I have this David Austin variety on order this year. ‘Eustacia Vye’
It is supposed to be very fragrant and tolerant of some shade. Every review of it I have seen has been positive. Has anybody had experience with this variety?
I’ve had HORRIBLE results with David Austin roses. I thought they would do a lot better than they have and yet they look horrible and spindly vs the other roses from different nurseries.
DA roses look great in the catalog but for me they are worthless in my site. A big $$$ expensive lesson.

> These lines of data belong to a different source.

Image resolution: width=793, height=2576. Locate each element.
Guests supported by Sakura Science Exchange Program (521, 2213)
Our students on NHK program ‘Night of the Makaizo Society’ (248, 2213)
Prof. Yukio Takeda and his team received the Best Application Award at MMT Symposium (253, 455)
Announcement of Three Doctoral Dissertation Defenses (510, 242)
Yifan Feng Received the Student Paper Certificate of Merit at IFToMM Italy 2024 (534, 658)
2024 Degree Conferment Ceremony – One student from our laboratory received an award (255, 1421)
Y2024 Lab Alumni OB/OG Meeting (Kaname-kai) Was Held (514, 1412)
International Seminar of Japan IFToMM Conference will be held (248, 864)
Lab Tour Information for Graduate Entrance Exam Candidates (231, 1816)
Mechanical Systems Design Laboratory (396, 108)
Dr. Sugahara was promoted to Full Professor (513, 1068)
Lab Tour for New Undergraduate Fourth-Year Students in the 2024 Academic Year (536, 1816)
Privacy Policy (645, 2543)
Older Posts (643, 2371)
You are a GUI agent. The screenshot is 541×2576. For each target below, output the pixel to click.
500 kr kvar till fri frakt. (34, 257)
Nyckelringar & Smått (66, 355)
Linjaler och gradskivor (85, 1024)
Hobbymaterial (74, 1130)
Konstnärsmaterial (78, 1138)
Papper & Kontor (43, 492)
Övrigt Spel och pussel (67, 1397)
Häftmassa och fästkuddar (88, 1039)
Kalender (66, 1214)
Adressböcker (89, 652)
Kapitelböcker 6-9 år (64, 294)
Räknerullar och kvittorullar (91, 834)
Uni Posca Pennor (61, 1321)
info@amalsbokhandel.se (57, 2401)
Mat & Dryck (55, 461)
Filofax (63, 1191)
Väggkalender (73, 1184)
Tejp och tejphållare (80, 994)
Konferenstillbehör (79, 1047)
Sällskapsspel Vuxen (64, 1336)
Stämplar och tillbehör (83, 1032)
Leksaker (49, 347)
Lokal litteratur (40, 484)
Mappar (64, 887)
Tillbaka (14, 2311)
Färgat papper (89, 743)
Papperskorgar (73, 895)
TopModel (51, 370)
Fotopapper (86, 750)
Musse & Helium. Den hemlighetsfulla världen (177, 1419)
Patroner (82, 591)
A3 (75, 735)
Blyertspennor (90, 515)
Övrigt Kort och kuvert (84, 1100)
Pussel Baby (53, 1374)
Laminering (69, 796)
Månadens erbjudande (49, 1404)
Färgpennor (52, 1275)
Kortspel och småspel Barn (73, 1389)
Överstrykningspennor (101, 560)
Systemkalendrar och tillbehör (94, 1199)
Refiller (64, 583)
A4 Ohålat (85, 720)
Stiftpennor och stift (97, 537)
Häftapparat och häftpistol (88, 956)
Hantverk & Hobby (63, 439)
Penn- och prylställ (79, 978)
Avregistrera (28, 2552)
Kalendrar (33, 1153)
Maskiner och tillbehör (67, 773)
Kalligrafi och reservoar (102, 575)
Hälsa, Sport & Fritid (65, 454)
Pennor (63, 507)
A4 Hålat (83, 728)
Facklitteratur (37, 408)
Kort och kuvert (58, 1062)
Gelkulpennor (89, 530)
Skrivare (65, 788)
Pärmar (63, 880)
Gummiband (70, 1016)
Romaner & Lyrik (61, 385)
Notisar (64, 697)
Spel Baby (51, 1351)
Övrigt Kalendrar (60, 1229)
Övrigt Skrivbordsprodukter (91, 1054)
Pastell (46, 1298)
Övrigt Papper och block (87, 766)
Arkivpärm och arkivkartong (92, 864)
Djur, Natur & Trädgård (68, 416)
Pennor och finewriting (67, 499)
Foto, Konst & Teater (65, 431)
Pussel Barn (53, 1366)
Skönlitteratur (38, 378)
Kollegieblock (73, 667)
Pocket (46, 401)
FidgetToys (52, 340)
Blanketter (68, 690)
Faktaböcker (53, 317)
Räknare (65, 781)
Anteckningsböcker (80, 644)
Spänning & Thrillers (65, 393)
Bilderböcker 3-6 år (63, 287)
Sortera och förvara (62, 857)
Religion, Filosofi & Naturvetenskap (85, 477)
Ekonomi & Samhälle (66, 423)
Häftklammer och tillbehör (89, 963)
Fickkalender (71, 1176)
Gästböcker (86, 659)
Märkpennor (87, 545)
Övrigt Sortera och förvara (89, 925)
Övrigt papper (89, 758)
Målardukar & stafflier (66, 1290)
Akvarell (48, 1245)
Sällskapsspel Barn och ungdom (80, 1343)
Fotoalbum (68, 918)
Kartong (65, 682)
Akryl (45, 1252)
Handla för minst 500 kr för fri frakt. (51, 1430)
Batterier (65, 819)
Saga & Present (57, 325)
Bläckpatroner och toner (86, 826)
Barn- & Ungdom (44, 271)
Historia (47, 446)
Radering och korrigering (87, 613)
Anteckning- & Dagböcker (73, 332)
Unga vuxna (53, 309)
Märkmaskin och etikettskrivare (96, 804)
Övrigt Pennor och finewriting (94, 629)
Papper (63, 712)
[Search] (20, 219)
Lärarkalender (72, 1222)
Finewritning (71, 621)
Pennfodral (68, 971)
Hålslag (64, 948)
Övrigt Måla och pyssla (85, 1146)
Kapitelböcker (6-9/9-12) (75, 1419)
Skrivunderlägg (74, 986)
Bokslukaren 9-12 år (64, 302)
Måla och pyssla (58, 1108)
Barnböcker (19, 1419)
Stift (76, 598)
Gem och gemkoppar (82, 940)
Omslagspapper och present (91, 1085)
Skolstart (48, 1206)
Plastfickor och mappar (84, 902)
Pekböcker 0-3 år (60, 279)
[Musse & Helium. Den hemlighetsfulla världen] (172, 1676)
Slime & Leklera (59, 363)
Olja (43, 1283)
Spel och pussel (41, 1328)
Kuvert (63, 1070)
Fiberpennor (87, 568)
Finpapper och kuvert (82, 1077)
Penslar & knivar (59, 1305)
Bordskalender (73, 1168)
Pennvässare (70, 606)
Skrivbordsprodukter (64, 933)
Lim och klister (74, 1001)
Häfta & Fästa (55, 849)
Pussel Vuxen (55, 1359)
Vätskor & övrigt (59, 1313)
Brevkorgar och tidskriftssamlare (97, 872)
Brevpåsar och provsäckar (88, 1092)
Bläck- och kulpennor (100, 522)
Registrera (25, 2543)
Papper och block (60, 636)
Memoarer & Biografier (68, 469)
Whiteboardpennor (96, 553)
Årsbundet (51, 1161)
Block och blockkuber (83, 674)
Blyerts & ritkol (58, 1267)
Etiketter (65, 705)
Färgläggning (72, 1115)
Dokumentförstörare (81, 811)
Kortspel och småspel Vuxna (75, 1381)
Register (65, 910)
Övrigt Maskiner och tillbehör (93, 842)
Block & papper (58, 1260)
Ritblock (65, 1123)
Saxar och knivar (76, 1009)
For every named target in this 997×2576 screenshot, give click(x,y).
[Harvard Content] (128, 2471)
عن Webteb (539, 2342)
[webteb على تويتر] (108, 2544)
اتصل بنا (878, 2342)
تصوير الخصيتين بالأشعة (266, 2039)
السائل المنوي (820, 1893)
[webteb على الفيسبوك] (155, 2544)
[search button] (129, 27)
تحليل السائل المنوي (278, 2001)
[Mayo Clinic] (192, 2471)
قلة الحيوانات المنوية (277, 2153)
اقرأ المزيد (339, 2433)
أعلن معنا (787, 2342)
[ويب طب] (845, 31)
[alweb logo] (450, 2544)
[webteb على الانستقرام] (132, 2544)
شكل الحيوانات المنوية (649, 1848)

For me some have worked some have not. The best luck I’ve had is with David Austin Climbers (the yellow Pilgrim won many flower show awards with this rose). The bushes and shrub roses are lovely but the stem was always too thin to hold up the large and heavy heads of the roses. They are great for putting into a vase and smushing them together. Heads are too large for the stem.
It depends on where you are. My friends and I used to be crazy about roses, esp. DA roses. Unfortunately, in my area of central MA, they all need to be sprayed for black spot disease; otherwise, you have rose blooms with ugly or no leaves. After spray with chemicals, I was cautious about smelling them. Some of DA blooms are smaller than what they look in the catalog. Many are not prolific bloomers.